Preparing for Spring

By Patrick Farrell February 23, 2012

Boating Tips

As winter begins to thaw, you’re probably getting antsy to get back on the water. Before you do though, check out these tips to get you best prepared for a new season of boating. Also, reference this guide for any federal requirement questions you may have.

1. Personal Floatation Devices (PFD) – First, verify that all PFDs are in working condition, and your type IV throw-able PFD is stored in an easy to access place. When checking the condition of each PFD look for frayed spots, broken buckles or straps, and mildew and rips in the fabric. Be sure to examine inflatable life jackets’ CO2 cylinders, and auto-inflate systems to confirm they are all functioning and have not been used. It’s also important to check your type IV throw-able PFD, as these tend to damage easily from elements of the weather and wildlife. If you find after examining each PFD that some are not functioning correctly, then check out purchase a new PFD.

2. Signals – Now you need to check all your distress signal devices. The majority of boaters who operate where visual distress signals are required use pyrotechnic devices – either meteor, parachute, hand-held or smoke flares. These need to be stored in a dry and cool location aboard your boat. Each device has an expiration date. Expired equipment cannot be counted towards your visual distress signal requirement, but can be carried as extra. A minimum of three signals for day and three for night are required.

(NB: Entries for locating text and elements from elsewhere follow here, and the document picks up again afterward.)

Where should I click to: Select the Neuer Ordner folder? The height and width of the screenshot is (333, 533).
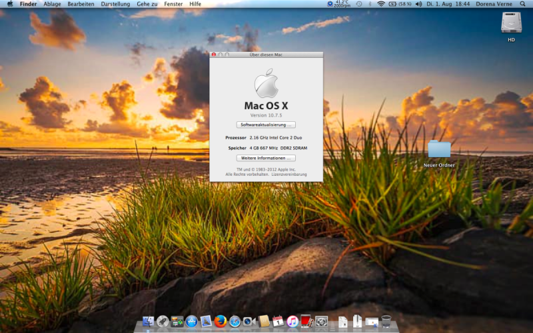click(x=439, y=149)
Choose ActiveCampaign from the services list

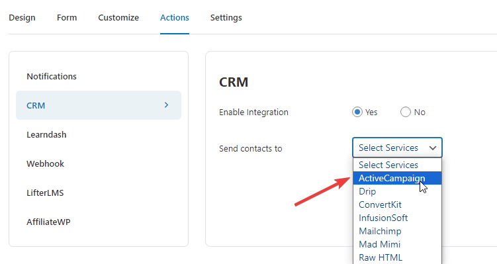click(397, 178)
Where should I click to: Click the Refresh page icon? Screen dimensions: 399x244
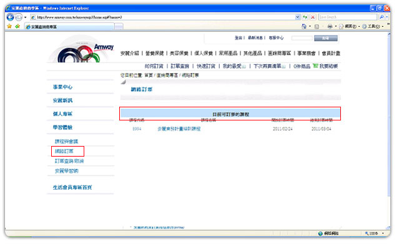point(305,17)
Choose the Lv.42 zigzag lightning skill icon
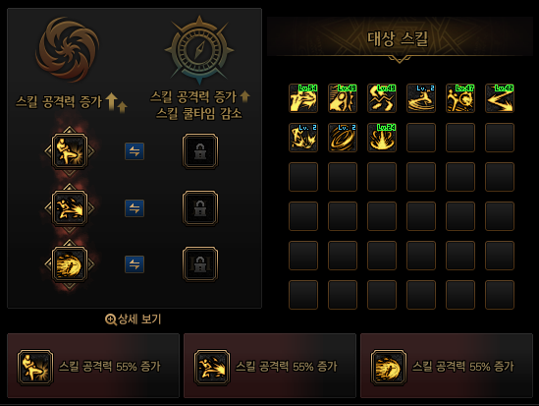 (500, 98)
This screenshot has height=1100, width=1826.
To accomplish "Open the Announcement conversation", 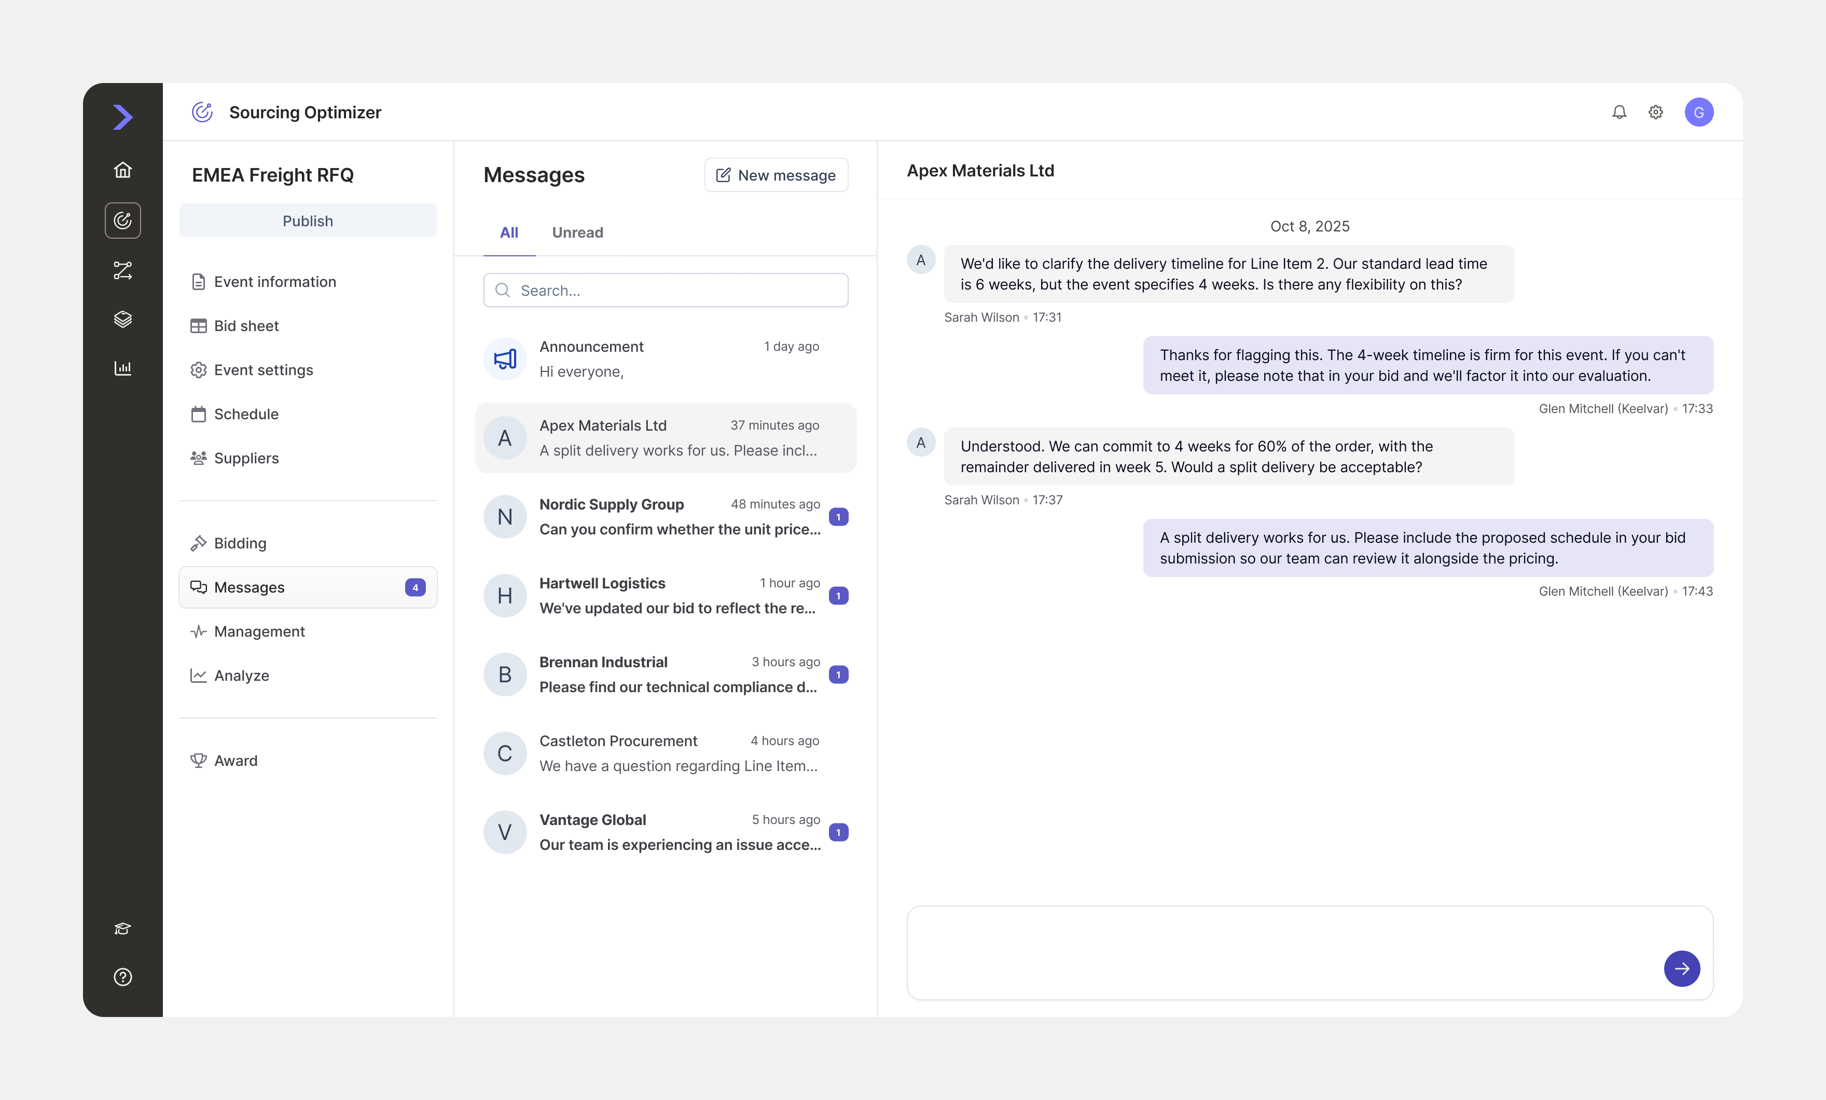I will pos(665,359).
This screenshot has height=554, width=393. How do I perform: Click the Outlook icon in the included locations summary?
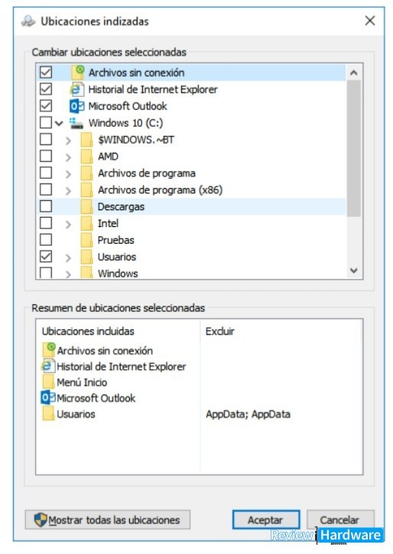point(48,398)
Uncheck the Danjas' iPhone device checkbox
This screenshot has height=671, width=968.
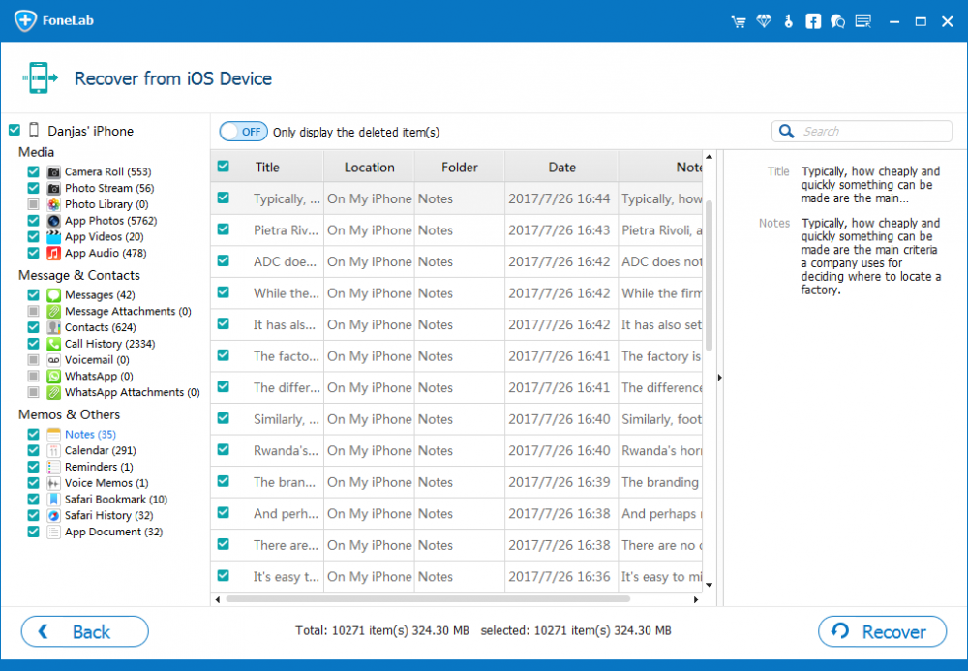pos(14,131)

3. Communication Equipment – Most boaters take out their electronics and store them at home during the winter months. However, if your electronics spent the winter stored in your boat, then you need to check a few things. First, check your radio’s antenna, microphone and power connections for corrosion. Regardless of where you stored your radio over the winter make sure to conduct a radio check with either the marina or another boater to verify that the radio is receiving and transmitting correctly. If you own an Emergency Position Indication Radio Beacon (EPIRB), then you’ll need to check a few things on it too. Make sure your EPIRB is registered with the National Oceanic and Atmospheric Administration (NOAA), check the battery and confirm that it’s not expired, and ensure it has no physical damage.

4. Fire Extinguisher – Fire extinguishers need to be Coast Guard approved and in good condition. Before you head out on the water, make sure all the gauges are fully charged. Some extinguishers may even have pop-up charge indicators.

5. First-Aid Kit – Whether you’ve packaged your own first aid kit or you bought a commercially packaged one, make sure it is fully stocked. Check all medicines to verify that they are not expired.